The revised state guidelines allow for at least 3 feet of distance between students in elementary, middle and high school classrooms in counties with a low or moderate risk of transmission.

In counties where infection rates are high, middle and high schools should still aim for 6 feet of distancing unless they can maintain “cohorting,” where groups of students remain together through the day.

Parents in four western New York districts have sued in recent weeks to resume full-time live instruction. Districts say distancing requirements have sharply limited how many students they can accommodate and forced them to remove desks and stagger schedules.

In the Williamsville Central School District, one of the districts being sued, Acting Superintendent John McKenna said in a recorded April 1 community update that all of the district’s schools were prepared to bring students in full-time if the state revised its guidelines.

“We will be reviewing this guidance throughout the weekend and will provide an update to our school community on Monday,” McKenna wrote on the district’s website late Friday.

About 18% of New York public school fourth-graders had access to full-time, in-person instruction in February, while 80% were offered a hybrid mix of in-person and remote learning, according to a Biden administration survey.

Nationwide, nearly 46% of public schools offered five days a week of in-person learning to all students, according to the survey, but just 34% of students were learning full time in the classroom. The gap was most pronounced among older K-12 students, with just 29% of eighth graders getting five days a week of learning at school.

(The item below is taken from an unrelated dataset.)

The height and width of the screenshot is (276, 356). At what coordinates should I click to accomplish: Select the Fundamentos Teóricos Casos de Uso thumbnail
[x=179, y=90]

Even before the CDC revised distancing guidance for schools, some states and communities had disregarded the 6-foot recommendations, citing more relaxed guidelines from the World Health Organization, which urges 1 meter in schools, and the American Academy of Pediatrics, which says to space desks “3 feet apart and ideally 6 feet apart.”

Onondaga County officials changed social distancing rules for central New York schools in early March. The new rules gave districts the option of seating students 3 feet apart in classrooms, but with barriers or shields separating desks and students and staff continuing to wear masks.